> [TO BE DONE] Please copy the material from the line with "Image resolution: width=480, height=2576." to the line with "916 78 717 (127, 1541)", both lines included, and keep each line unchanged.
* START *
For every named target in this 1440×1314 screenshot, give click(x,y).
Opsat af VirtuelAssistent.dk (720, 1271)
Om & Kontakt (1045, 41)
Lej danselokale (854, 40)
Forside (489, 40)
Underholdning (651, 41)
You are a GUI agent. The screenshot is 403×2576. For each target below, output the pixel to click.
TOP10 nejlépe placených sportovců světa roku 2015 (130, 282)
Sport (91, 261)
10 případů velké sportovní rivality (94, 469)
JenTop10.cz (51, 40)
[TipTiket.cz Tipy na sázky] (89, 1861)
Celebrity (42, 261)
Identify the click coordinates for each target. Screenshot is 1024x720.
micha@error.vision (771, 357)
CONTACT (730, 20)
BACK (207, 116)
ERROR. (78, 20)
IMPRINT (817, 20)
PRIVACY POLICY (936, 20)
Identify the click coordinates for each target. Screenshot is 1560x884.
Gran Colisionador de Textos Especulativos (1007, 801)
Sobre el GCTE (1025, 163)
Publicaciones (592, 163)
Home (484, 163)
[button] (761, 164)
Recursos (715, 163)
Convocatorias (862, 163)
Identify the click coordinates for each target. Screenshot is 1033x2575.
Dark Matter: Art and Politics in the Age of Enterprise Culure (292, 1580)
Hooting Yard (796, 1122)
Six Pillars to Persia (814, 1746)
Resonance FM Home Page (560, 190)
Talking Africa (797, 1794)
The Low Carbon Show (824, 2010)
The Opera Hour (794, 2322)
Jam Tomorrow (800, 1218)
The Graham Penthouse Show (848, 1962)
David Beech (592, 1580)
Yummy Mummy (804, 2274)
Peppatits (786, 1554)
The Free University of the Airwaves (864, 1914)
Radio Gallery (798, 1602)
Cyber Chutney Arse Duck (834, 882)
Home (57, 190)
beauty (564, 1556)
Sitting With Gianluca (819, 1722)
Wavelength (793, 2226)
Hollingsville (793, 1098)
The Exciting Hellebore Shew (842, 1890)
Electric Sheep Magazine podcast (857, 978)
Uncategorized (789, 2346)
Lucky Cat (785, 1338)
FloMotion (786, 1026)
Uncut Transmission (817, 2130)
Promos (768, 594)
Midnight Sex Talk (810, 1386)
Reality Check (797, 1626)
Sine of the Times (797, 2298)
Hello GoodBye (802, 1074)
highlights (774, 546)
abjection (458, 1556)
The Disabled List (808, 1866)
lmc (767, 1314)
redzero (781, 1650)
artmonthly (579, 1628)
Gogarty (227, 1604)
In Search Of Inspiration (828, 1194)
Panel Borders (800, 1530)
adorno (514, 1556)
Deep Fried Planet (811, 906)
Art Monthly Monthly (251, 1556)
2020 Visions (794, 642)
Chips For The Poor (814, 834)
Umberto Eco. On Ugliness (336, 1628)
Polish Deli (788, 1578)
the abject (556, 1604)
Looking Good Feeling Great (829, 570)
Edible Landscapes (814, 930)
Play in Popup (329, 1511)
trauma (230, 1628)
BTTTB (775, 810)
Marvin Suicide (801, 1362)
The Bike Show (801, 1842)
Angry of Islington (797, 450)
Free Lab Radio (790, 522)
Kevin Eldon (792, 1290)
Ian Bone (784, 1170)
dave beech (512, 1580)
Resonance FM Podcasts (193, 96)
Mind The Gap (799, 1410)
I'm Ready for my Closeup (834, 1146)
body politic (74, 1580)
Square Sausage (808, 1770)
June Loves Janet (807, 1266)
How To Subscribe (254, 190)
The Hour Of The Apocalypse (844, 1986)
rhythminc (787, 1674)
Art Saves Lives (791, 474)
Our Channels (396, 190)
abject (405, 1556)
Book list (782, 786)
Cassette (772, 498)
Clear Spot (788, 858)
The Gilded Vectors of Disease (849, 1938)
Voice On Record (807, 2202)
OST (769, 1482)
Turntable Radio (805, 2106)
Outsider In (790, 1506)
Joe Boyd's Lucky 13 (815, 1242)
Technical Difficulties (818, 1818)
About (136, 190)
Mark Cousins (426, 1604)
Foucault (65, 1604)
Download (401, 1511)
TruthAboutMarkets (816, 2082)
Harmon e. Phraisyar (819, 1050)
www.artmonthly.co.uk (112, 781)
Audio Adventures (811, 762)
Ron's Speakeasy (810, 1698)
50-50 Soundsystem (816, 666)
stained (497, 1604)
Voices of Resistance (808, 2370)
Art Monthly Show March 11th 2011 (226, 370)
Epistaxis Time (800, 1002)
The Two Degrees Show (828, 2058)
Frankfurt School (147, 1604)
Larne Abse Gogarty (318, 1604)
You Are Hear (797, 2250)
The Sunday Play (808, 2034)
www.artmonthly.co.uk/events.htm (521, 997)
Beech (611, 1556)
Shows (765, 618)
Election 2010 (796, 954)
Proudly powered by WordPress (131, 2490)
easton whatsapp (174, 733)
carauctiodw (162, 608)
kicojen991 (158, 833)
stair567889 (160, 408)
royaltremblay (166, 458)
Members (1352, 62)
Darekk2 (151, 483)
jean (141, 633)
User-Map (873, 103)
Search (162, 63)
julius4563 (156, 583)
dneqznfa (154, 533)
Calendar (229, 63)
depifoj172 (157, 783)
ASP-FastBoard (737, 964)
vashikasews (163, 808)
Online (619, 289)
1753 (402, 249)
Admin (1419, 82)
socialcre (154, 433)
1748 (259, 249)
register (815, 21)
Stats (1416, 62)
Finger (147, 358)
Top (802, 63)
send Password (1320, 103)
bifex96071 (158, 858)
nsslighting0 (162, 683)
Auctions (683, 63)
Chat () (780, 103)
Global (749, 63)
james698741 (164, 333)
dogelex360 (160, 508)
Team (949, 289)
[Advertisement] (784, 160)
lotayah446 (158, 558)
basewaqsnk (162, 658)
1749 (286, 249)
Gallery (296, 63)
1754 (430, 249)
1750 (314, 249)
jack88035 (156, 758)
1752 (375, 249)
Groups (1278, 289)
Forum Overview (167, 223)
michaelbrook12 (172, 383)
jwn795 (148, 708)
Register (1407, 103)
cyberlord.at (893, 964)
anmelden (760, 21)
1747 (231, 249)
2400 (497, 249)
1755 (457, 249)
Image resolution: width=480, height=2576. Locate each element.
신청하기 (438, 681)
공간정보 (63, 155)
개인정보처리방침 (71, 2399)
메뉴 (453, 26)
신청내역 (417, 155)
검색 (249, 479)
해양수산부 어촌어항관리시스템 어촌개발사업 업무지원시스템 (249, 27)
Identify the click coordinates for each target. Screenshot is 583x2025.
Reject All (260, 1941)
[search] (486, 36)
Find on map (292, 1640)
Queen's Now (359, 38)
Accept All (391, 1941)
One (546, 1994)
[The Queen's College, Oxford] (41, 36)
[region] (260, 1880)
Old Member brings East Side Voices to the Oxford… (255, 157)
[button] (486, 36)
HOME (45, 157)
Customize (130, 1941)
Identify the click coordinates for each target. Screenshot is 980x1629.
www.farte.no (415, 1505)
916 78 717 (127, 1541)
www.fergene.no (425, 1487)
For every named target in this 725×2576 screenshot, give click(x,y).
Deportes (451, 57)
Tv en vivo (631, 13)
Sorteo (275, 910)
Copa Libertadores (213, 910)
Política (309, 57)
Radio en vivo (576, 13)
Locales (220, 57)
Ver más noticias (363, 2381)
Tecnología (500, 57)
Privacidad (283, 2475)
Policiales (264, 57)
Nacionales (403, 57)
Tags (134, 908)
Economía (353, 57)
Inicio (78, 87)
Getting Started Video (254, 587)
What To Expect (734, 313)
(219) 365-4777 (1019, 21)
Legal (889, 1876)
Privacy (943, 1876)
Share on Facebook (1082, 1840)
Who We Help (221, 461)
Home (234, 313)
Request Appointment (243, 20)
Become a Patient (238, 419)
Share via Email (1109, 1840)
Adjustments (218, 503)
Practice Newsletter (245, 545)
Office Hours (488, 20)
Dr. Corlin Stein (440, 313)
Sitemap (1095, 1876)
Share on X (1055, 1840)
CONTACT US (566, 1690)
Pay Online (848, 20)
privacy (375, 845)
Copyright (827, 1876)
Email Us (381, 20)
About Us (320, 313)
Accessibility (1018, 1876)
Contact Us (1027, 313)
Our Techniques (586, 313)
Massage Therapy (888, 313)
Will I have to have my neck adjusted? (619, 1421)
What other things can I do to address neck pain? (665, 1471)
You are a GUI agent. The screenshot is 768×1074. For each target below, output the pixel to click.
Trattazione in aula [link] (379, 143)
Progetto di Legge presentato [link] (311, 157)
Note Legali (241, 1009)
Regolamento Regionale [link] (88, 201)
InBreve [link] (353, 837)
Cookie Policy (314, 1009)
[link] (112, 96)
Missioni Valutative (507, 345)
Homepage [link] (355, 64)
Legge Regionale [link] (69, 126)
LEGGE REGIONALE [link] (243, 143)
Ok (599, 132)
* END *
> [WRITTEN SOLUTION]
Image resolution: width=480, height=2576. Locate each element.
신청하기 (438, 681)
공간정보 (63, 155)
개인정보처리방침 (71, 2399)
메뉴 (453, 26)
신청내역 (417, 155)
검색 (249, 479)
해양수산부 어촌어항관리시스템 어촌개발사업 업무지원시스템 (249, 27)
Identify the click coordinates for each target. Screenshot is 583x2025.
Reject All (260, 1941)
[search] (486, 36)
Find on map (292, 1640)
Queen's Now (359, 38)
Accept All (391, 1941)
One (546, 1994)
[The Queen's College, Oxford] (41, 36)
[region] (260, 1880)
Old Member brings East Side Voices to the Oxford… (255, 157)
[button] (486, 36)
HOME (45, 157)
Customize (130, 1941)
Identify the click coordinates for each target. Screenshot is 980x1629.
www.farte.no (415, 1505)
916 78 717 (127, 1541)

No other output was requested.